§ **Consegna A**
Rispondi a queste domande sull'articolo dedicato a "Fratelli tutti":
(i) In che data è stato pubblicato l'articolo?
(ii) In quale luogo papa Francesco e il grande imam di Al-Azhar hanno firmato il documento citato?
(iii) Secondo l'articolo, chi ha spiegato che la concezione del "Dio universale" sarebbe il motore e cardine dell'attuale pontificato?
§ **Consegna B**
Prosegui l'articolo sull'enciclica "Fratelli tutti" a partire dall'ultima frase riportata.

§ **Estratto del documento**
********************

Fratelli tutti… ma non i critici dello “spirito del Concilio”.

31 Gennaio 2021
di Idefix
Eravamo rimasti all’idea di essere “fratelli tutti”. Ce lo ha detto l’ultima enciclica pontificia. Il documento sottoscritto ad Abu Dhabi da papa Francesco insieme al grande imam di Al-Azhar ci aveva dato a intendere che tale fratellanza potesse addirittura risolversi in una sorta di “religione universale” benedetta dal Dio di ogni credo, indipendentemente dal nome che gli viene attribuito e dal tipo di culto che gli viene tributato. Eugenio Scalfari, assiduo interprete del verbo bergogliano, ci ha spiegato che la concezione del “Dio universale” sarebbe il motore e cardine dell’attuale pontificato. E, per non porre limiti alla provvidenza, l’instrumentum laboris del controverso sinodo sull’Amazzonia aveva dilatato a tal punto la definizione dei “congiunti” da far rientrare nella categoria persino le “piccole sorelline larve”.

********************

§ **Materiale fornito**
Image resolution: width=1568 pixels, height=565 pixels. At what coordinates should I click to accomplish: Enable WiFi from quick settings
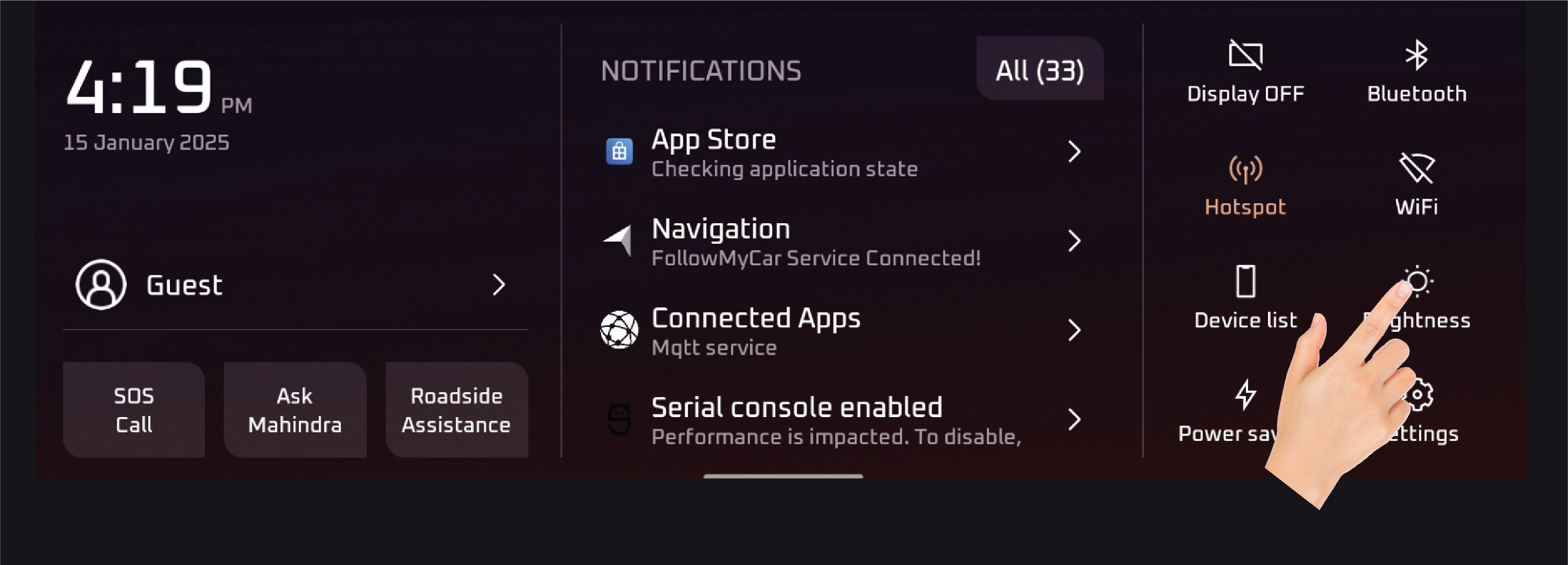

********************

§ **Risposta A**
(i) 31 gennaio 2021
(ii) Ad Abu Dhabi
(iii) Eugenio Scalfari

§ **Risposta B**
Insomma: avevamo inteso che nella “Chiesa in uscita” di papa Francesco ci fosse spazio per tutti. Per i non cattolici, per gli abortisti (vedi sostegno a Joe Biden), per i fautori del “love is love” (vedi accondiscendenza verso gli interpreti della “pastorale lgbt”), addirittura per la Pachamama adorata nei giardini vaticani. E invece ci eravamo sbagliati: anche l’accoglienza bergogliana ha un limite. E questo limite coincide con l’accettazione acritica del Concilio Vaticano II. Insomma: “fratelli tutti”, salvo i tradizionalisti critici nei confronti dello spirito post-conciliare.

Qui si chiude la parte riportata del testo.